§ Input data
BEGIN

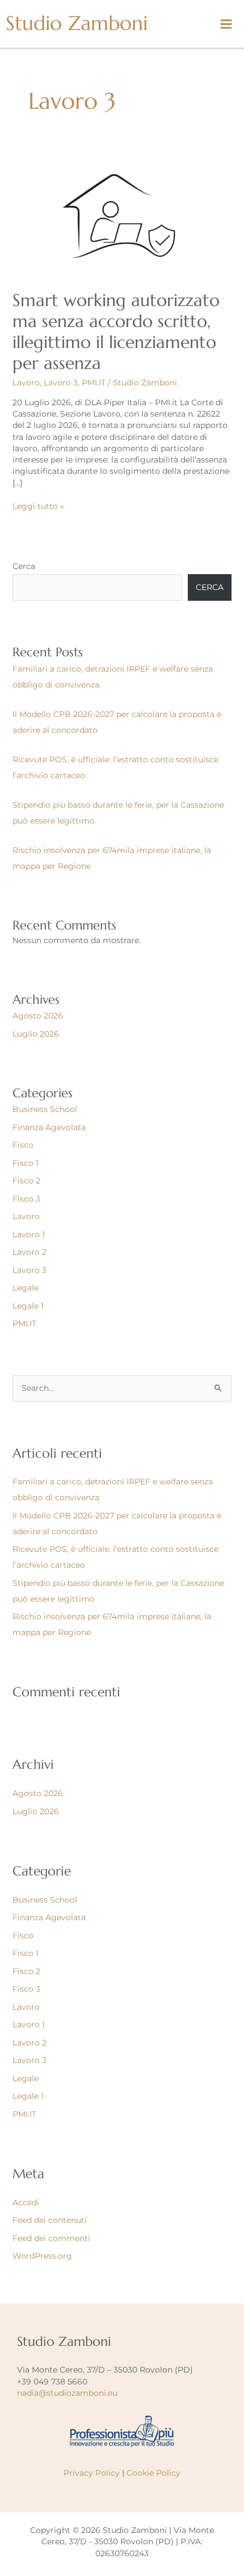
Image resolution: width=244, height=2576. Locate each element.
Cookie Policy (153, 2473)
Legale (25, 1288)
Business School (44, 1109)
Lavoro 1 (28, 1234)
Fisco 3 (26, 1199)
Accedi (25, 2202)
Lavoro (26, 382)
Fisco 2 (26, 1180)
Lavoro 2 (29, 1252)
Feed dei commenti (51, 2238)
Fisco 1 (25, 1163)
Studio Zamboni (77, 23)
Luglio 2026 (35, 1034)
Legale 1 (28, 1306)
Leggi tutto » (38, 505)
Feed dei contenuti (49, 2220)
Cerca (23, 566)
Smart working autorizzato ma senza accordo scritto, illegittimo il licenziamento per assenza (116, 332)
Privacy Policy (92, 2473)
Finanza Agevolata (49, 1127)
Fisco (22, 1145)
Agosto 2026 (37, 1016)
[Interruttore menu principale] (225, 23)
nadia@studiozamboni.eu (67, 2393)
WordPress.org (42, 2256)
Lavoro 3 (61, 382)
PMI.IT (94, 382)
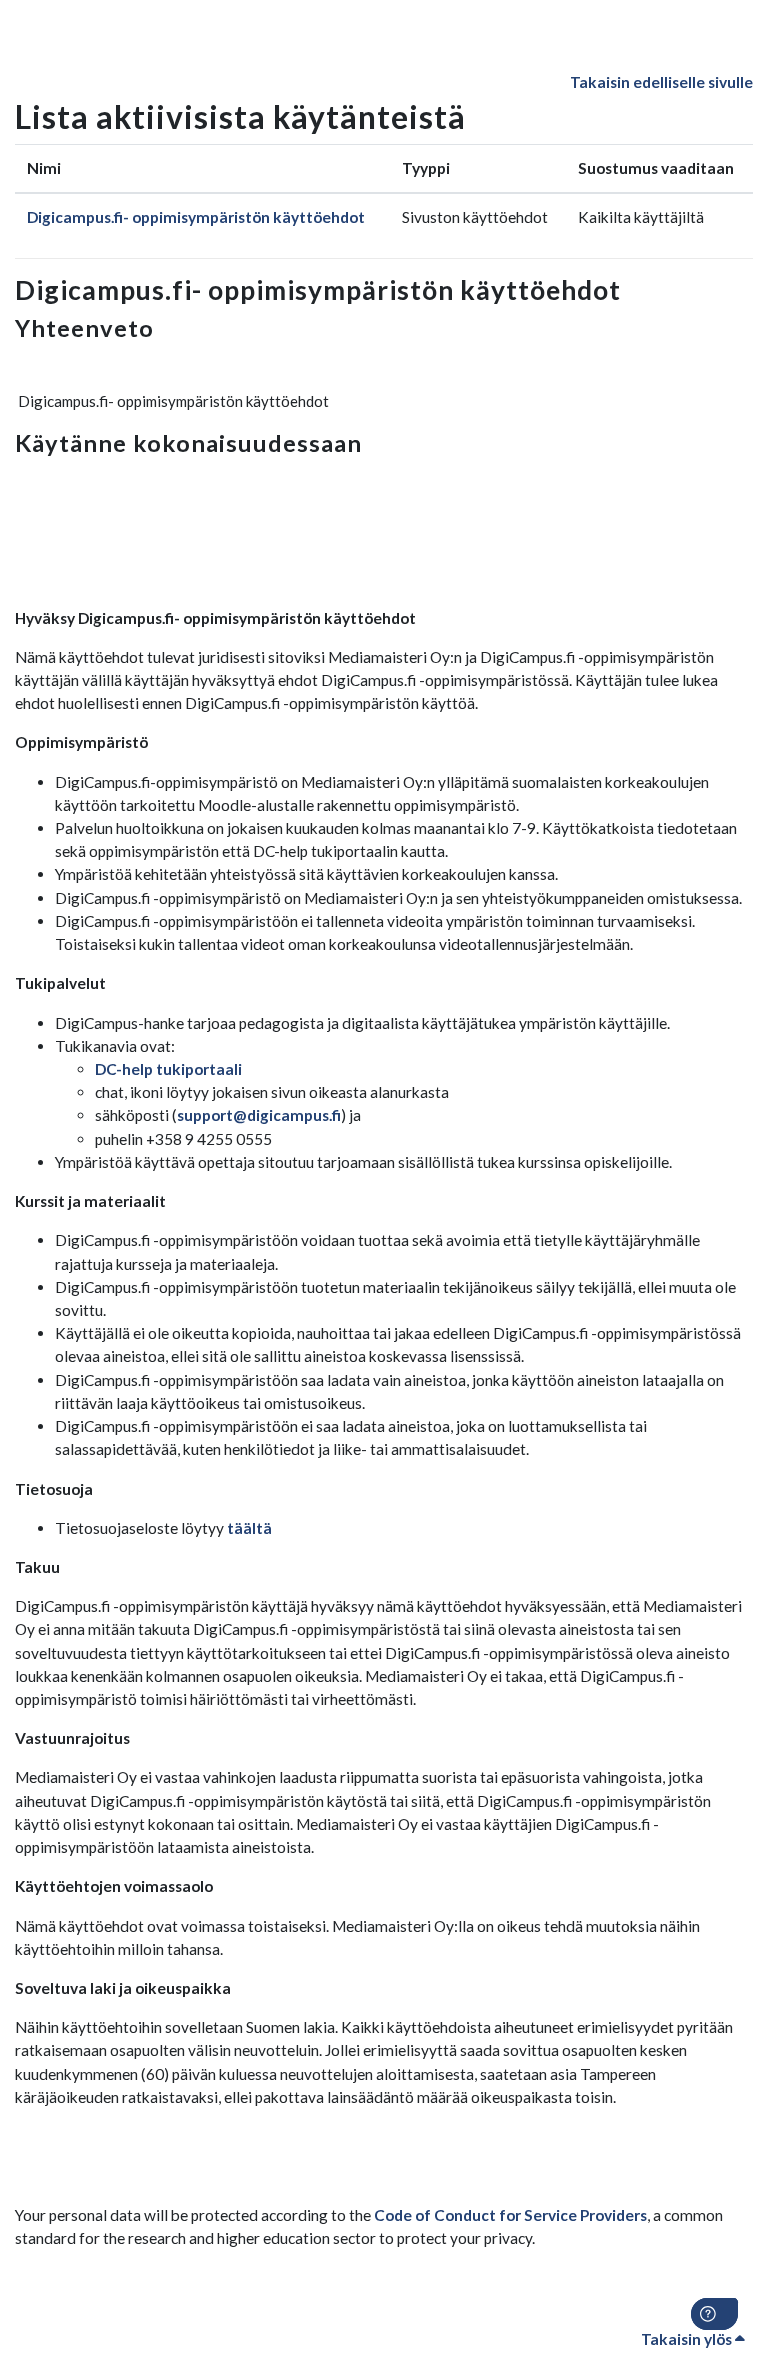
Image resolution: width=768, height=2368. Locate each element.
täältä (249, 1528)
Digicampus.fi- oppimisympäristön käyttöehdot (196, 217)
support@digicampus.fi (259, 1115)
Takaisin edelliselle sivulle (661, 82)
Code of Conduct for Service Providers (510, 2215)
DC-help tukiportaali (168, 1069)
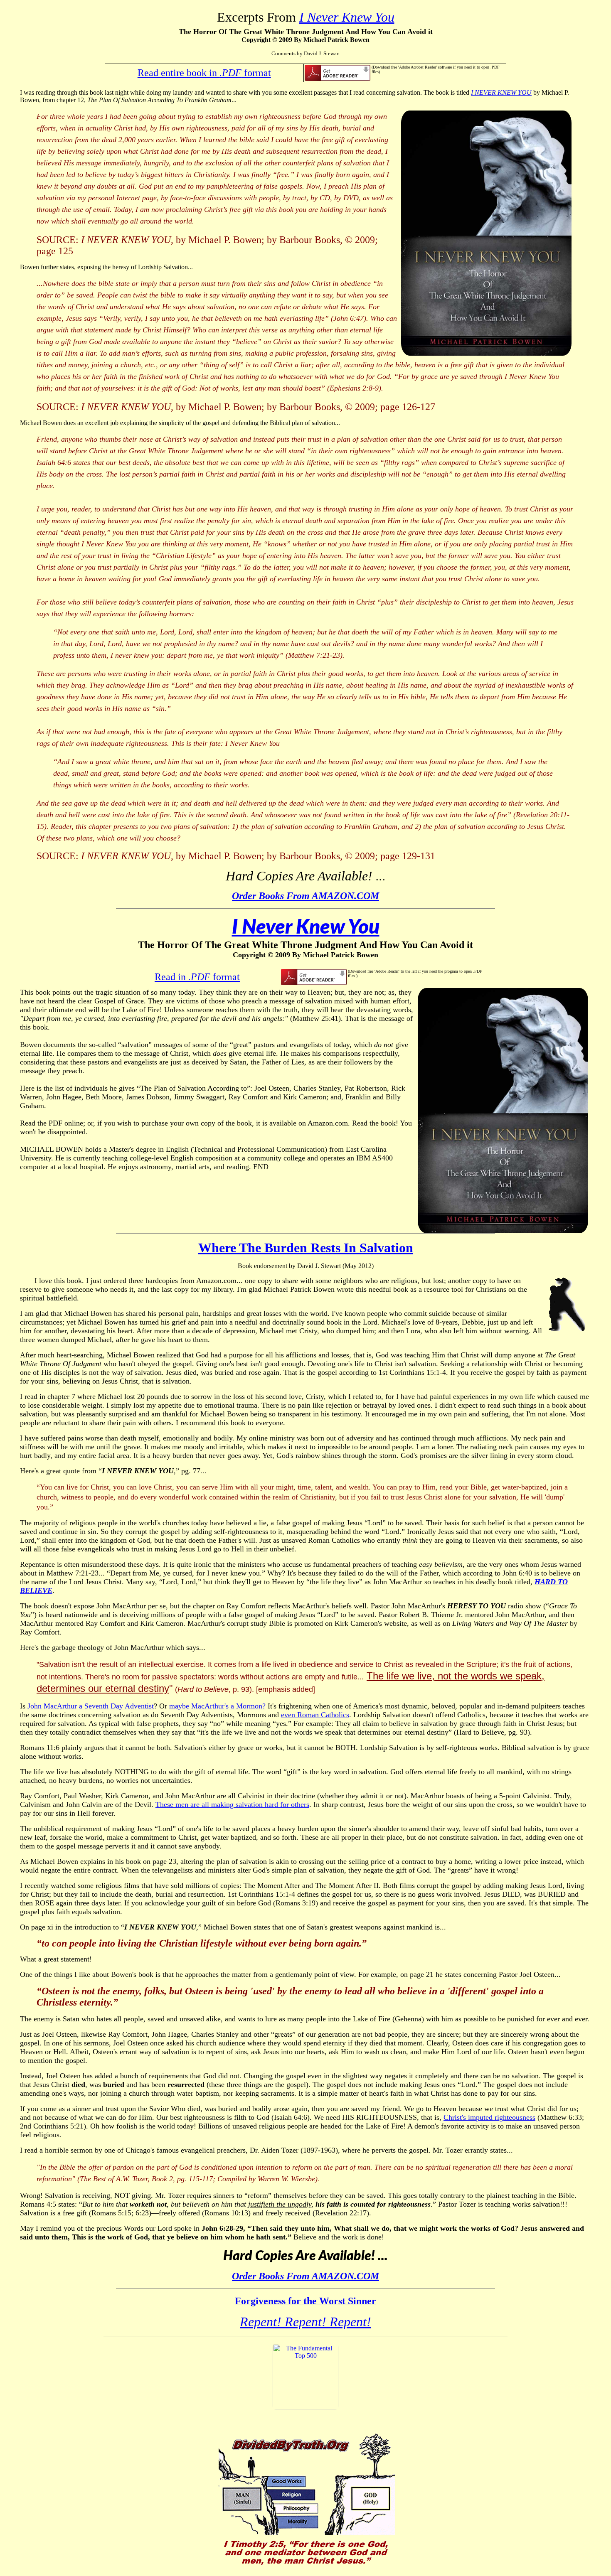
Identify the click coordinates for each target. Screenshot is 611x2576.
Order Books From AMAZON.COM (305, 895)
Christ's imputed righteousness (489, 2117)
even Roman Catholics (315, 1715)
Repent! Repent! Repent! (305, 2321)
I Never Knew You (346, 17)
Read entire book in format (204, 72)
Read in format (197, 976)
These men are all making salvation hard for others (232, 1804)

END

§ Activity
Nothing should appear in the answer except the lines from the first line of the data through the line holding "Luglio 2026 (35, 1034)", exactly as written, with pictures left out.

§ The answer
Image resolution: width=244, height=2576. Locate each element.
Cookie Policy (153, 2473)
Legale (25, 1288)
Business School (44, 1109)
Lavoro 1 (28, 1234)
Fisco 3 (26, 1199)
Accedi (25, 2202)
Lavoro (26, 382)
Fisco 2 (26, 1180)
Lavoro 2 (29, 1252)
Feed dei commenti (51, 2238)
Fisco 1 (25, 1163)
Studio Zamboni (77, 23)
Luglio 2026 (35, 1034)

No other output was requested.